The literature about constructing model structures on abelian categories has grown significantly since Hovey's book came out. In particular, there is now a connection between this process and cotorsion pairs which Hovey found in a series of papers from around 2002-2004 and which his student Jim Gillepsie fleshed out in subsequent years. Here is one of Hovey's papers (as a pdf). If you google cotorsion pairs you should find more. Ed Enochs and Sergio Estrada also have several good papers on this. Another MO question which elaborates on this topic is here.
An abelian model category is a category which is abelian and has a model structure, along with a compatibility condition between those two things. So in particular, you need the cofibrations to be monomorphisms with cofibrant cokernel and the fibrations to be epimorphisms with fibrant kernel. When you have an abelian model category (i.e. abelian category with a model structure and a compatibility condition) then you get two cotorsion pairs from it. Conversely, given a cotorsion pair you can construct a model structure if your cotorsion pair is nice (it has to be "complete" which means you need to have enough projectives and enough injectives).

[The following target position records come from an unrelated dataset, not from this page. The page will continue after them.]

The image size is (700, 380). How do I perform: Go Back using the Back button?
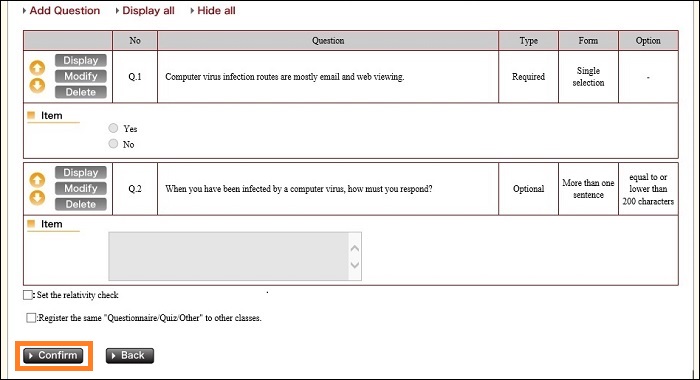130,355
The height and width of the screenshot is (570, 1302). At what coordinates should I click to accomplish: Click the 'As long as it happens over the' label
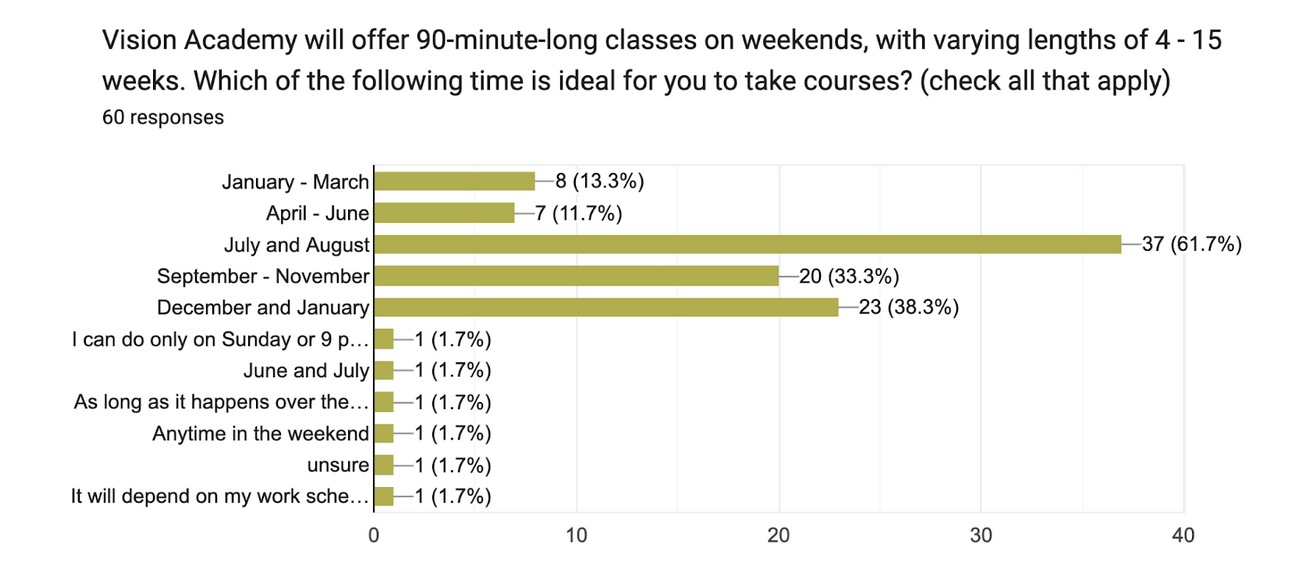point(222,402)
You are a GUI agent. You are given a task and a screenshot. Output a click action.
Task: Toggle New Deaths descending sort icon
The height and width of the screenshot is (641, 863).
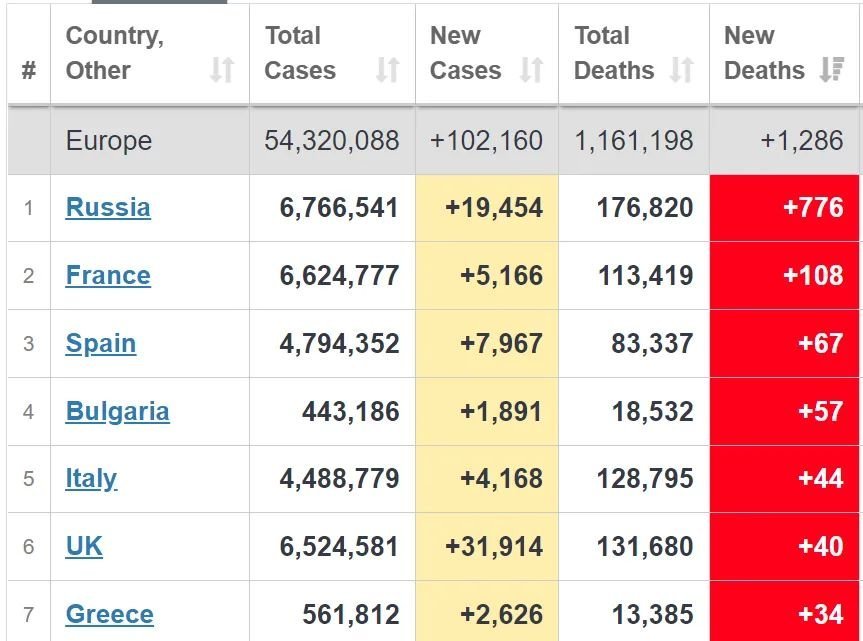coord(830,70)
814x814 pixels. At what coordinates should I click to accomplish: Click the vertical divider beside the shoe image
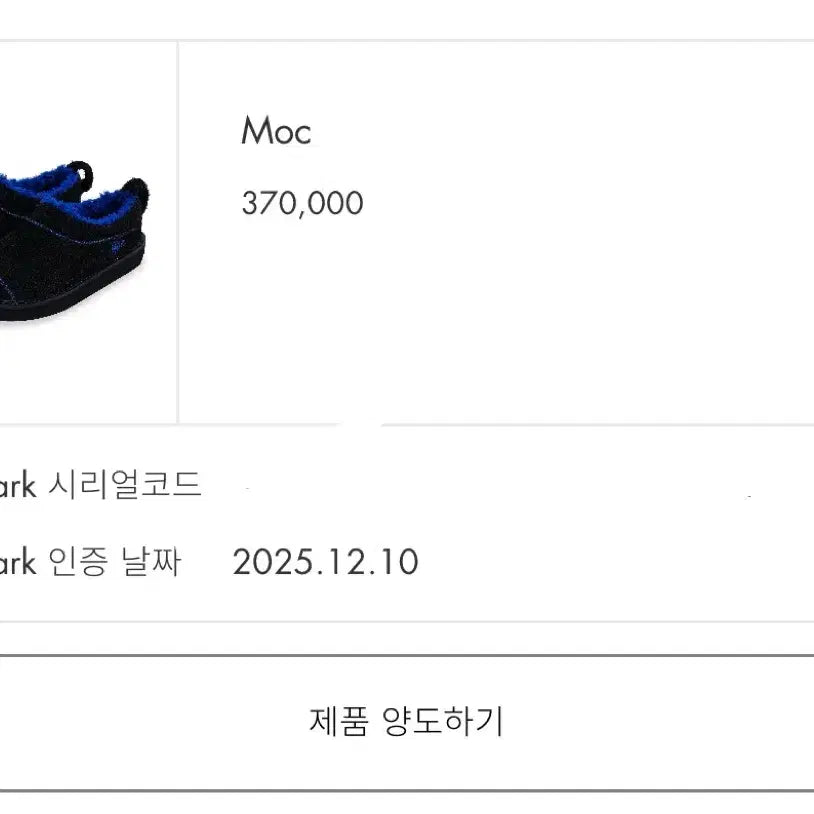[x=178, y=232]
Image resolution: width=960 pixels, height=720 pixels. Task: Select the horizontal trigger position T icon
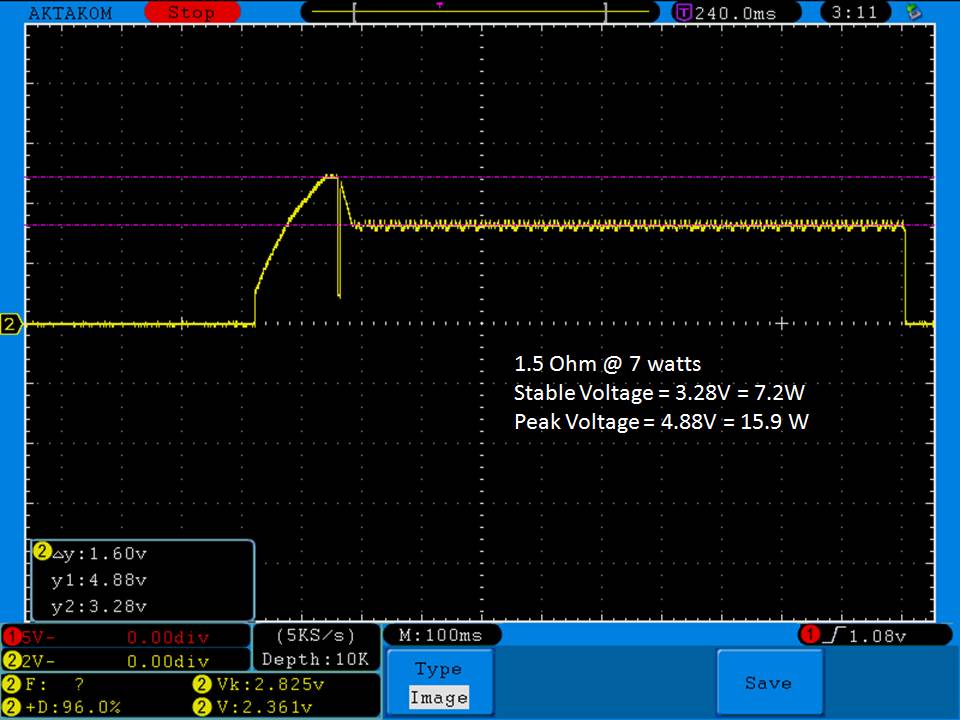(x=684, y=13)
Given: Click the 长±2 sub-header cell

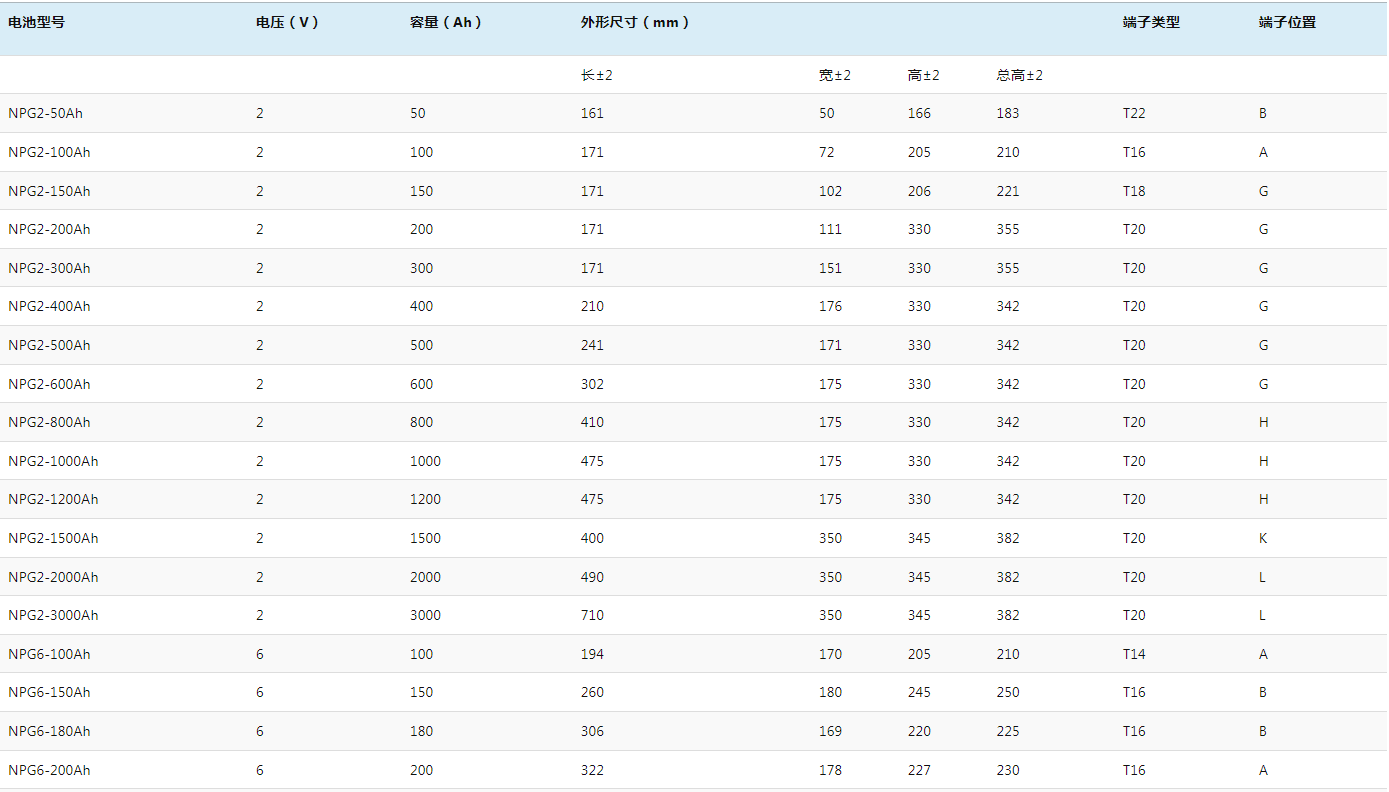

In your case, $R$-mod has two complete cotorsion pairs: $(C, W\cap F)$ and $(C\cap W, F)$, by Prop 2.2. in the linked paper. You can promote those to pairs on $I^{R-mod}$ via $(I^C, I^{W\cap F})$ and $(I^{C\cap W}, I^F)$ using the fact that Ext groups between diagrams should be computed object-wise (I can't imagine how else you would compute them). It's also easy to see that a diagram of elements of the form $W\cap F$ is an intersection of diagrams from $I^W$ and $I^F$, so you can write $I^{W\cap F}$ as $I^W \cap I^F$. You say in your question that the diagrams have enough projectives and injectives, so this means you get complete cotorsion pairs. All you have to do to use Theorem 2.5 of the paper and hence get an abelian model structure is to show $I^W$ is thick, i.e. closed under retracts and satisfies the 2-out-of-3 property. Both should be easy, since $W$ is thick.